_TASK INSTRUCTIONS_: Print the records exactly. Every mark must remain.

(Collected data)
# # # # # # #
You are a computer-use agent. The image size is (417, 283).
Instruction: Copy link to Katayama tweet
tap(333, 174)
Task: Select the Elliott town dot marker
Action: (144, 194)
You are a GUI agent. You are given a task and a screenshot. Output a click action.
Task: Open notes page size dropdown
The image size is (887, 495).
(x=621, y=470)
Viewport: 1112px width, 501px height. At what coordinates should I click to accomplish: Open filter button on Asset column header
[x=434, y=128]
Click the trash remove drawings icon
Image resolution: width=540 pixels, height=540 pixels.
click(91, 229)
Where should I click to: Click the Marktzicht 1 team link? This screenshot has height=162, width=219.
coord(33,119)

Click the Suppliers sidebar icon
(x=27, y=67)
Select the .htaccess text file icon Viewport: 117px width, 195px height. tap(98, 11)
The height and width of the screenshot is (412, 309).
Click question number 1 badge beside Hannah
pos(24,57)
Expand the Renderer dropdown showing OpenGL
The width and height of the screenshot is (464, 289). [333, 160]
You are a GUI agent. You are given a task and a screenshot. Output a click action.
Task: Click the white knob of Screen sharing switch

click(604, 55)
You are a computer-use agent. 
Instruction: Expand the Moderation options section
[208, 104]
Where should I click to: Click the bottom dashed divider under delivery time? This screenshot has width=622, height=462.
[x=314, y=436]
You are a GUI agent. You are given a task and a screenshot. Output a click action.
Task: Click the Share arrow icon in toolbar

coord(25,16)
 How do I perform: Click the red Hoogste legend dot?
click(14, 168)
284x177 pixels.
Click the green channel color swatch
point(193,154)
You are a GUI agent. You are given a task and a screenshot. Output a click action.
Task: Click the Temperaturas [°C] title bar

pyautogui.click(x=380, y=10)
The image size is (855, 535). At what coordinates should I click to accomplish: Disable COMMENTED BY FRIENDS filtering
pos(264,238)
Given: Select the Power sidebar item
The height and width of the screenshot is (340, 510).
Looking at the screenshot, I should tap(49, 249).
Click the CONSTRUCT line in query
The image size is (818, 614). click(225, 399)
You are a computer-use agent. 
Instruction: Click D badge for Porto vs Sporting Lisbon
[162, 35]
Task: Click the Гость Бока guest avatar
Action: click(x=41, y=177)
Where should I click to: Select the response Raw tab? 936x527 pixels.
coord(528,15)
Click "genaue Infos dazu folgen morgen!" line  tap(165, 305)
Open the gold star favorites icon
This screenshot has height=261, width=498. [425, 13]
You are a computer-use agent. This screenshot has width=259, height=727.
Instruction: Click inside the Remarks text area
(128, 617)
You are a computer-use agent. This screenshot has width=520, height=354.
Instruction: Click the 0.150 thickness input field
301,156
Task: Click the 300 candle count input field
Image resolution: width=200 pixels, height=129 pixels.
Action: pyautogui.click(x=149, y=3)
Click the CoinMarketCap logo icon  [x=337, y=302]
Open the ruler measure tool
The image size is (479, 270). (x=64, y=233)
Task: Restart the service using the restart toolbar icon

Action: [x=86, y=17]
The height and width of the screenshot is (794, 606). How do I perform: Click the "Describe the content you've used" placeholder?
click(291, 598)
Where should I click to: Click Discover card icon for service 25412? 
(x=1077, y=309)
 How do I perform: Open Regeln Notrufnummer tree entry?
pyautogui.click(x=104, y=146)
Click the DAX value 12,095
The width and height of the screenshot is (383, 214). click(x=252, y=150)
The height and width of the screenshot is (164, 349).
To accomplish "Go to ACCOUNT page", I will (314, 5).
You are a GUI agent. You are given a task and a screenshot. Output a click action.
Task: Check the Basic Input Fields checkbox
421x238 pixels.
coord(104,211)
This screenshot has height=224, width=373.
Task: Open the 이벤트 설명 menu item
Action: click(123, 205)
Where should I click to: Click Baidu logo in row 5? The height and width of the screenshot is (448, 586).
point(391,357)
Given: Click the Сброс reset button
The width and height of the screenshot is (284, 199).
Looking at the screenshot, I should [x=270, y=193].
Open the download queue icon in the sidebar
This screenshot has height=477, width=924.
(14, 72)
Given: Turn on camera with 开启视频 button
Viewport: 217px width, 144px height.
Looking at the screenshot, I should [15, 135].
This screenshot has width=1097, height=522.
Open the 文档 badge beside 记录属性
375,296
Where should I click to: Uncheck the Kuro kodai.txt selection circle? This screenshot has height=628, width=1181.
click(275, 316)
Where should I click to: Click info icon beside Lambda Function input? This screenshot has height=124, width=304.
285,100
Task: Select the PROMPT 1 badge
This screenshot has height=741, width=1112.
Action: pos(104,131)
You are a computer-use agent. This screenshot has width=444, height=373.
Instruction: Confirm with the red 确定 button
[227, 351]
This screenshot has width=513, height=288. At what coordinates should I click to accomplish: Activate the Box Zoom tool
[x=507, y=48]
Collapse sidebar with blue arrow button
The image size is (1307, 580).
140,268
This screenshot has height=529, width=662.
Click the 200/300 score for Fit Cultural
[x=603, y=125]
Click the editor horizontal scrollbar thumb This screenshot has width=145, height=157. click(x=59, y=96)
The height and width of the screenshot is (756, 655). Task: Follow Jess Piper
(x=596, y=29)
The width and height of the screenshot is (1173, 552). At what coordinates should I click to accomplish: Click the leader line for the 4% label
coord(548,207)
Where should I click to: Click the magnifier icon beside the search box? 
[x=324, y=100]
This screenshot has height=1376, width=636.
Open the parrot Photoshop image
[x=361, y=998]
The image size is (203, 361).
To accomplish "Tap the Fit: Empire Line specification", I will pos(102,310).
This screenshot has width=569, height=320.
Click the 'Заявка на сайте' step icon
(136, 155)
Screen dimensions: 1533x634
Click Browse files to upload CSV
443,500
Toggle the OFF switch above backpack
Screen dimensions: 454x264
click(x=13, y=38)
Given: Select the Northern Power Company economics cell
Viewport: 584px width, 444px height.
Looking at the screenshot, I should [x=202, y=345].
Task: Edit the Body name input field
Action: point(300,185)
# # # # # # #
_WRITTEN SOLUTION_:
You are a computer-use agent. The image size is (417, 283).
Instruction: Copy link to Katayama tweet
tap(333, 174)
Task: Select the Elliott town dot marker
Action: (144, 194)
You are a GUI agent. You are given a task and a screenshot. Output a click action.
Task: Open notes page size dropdown
The image size is (887, 495).
(x=621, y=470)
Viewport: 1112px width, 501px height. At what coordinates should I click to accomplish: Open filter button on Asset column header
[x=434, y=128]
Click the trash remove drawings icon
Image resolution: width=540 pixels, height=540 pixels.
click(91, 229)
Where should I click to: Click the Marktzicht 1 team link? This screenshot has height=162, width=219.
coord(33,119)

Click the Suppliers sidebar icon
(x=27, y=67)
Select the .htaccess text file icon Viewport: 117px width, 195px height. tap(98, 11)
The height and width of the screenshot is (412, 309).
Click question number 1 badge beside Hannah
pos(24,57)
Expand the Renderer dropdown showing OpenGL
The width and height of the screenshot is (464, 289). [333, 160]
You are a GUI agent. You are given a task and a screenshot. Output a click action.
Task: Click the white knob of Screen sharing switch

click(604, 55)
You are a computer-use agent. 
Instruction: Expand the Moderation options section
[208, 104]
Where should I click to: Click the bottom dashed divider under delivery time? This screenshot has width=622, height=462.
[x=314, y=436]
You are a GUI agent. You are given a task and a screenshot. Output a click action.
Task: Click the Share arrow icon in toolbar

coord(25,16)
 How do I perform: Click the red Hoogste legend dot?
click(14, 168)
284x177 pixels.
Click the green channel color swatch
point(193,154)
You are a GUI agent. You are given a task and a screenshot. Output a click action.
Task: Click the Temperaturas [°C] title bar

pyautogui.click(x=380, y=10)
The image size is (855, 535). At what coordinates should I click to accomplish: Disable COMMENTED BY FRIENDS filtering
pos(264,238)
Given: Select the Power sidebar item
The height and width of the screenshot is (340, 510).
Looking at the screenshot, I should tap(49, 249).
Click the CONSTRUCT line in query
The image size is (818, 614). click(225, 399)
You are a computer-use agent. 
Instruction: Click D badge for Porto vs Sporting Lisbon
[162, 35]
Task: Click the Гость Бока guest avatar
Action: click(x=41, y=177)
Where should I click to: Select the response Raw tab? 936x527 pixels.
coord(528,15)
Click "genaue Infos dazu folgen morgen!" line  tap(165, 305)
Open the gold star favorites icon
This screenshot has height=261, width=498. [425, 13]
You are a computer-use agent. This screenshot has width=259, height=727.
Instruction: Click inside the Remarks text area
(128, 617)
You are a computer-use agent. This screenshot has width=520, height=354.
Instruction: Click the 0.150 thickness input field
301,156
Task: Click the 300 candle count input field
Image resolution: width=200 pixels, height=129 pixels.
Action: pyautogui.click(x=149, y=3)
Click the CoinMarketCap logo icon  [x=337, y=302]
Open the ruler measure tool
The image size is (479, 270). (x=64, y=233)
Task: Restart the service using the restart toolbar icon

Action: [x=86, y=17]
The height and width of the screenshot is (794, 606). How do I perform: Click the "Describe the content you've used" placeholder?
click(291, 598)
Where should I click to: Click Discover card icon for service 25412? 
(x=1077, y=309)
 How do I perform: Open Regeln Notrufnummer tree entry?
pyautogui.click(x=104, y=146)
Click the DAX value 12,095
The width and height of the screenshot is (383, 214). click(x=252, y=150)
The height and width of the screenshot is (164, 349).
To accomplish "Go to ACCOUNT page", I will (314, 5).
You are a GUI agent. You are given a task and a screenshot. Output a click action.
Task: Check the Basic Input Fields checkbox
421x238 pixels.
coord(104,211)
This screenshot has height=224, width=373.
Task: Open the 이벤트 설명 menu item
Action: click(123, 205)
Where should I click to: Click Baidu logo in row 5? The height and width of the screenshot is (448, 586).
point(391,357)
Given: Click the Сброс reset button
The width and height of the screenshot is (284, 199).
Looking at the screenshot, I should [x=270, y=193].
Open the download queue icon in the sidebar
This screenshot has height=477, width=924.
(14, 72)
Given: Turn on camera with 开启视频 button
Viewport: 217px width, 144px height.
Looking at the screenshot, I should [15, 135].
This screenshot has width=1097, height=522.
Open the 文档 badge beside 记录属性
375,296
Where should I click to: Uncheck the Kuro kodai.txt selection circle? This screenshot has height=628, width=1181.
click(275, 316)
Where should I click to: Click info icon beside Lambda Function input? This screenshot has height=124, width=304.
285,100
Task: Select the PROMPT 1 badge
This screenshot has height=741, width=1112.
Action: pos(104,131)
You are a computer-use agent. This screenshot has width=444, height=373.
Instruction: Confirm with the red 确定 button
[227, 351]
This screenshot has width=513, height=288. At what coordinates should I click to accomplish: Activate the Box Zoom tool
[x=507, y=48]
Collapse sidebar with blue arrow button
The image size is (1307, 580).
140,268
This screenshot has height=529, width=662.
Click the 200/300 score for Fit Cultural
[x=603, y=125]
Click the editor horizontal scrollbar thumb This screenshot has width=145, height=157. click(x=59, y=96)
The height and width of the screenshot is (756, 655). Task: Follow Jess Piper
(x=596, y=29)
The width and height of the screenshot is (1173, 552). At what coordinates should I click to accomplish: Click the leader line for the 4% label
coord(548,207)
Where should I click to: Click the magnifier icon beside the search box? 
[x=324, y=100]
This screenshot has height=1376, width=636.
Open the parrot Photoshop image
[x=361, y=998]
The image size is (203, 361).
To accomplish "Tap the Fit: Empire Line specification", I will pos(102,310).
This screenshot has width=569, height=320.
Click the 'Заявка на сайте' step icon
(136, 155)
Screen dimensions: 1533x634
Click Browse files to upload CSV
443,500
Toggle the OFF switch above backpack
Screen dimensions: 454x264
click(x=13, y=38)
Given: Select the Northern Power Company economics cell
Viewport: 584px width, 444px height.
Looking at the screenshot, I should [x=202, y=345].
Task: Edit the Body name input field
Action: point(300,185)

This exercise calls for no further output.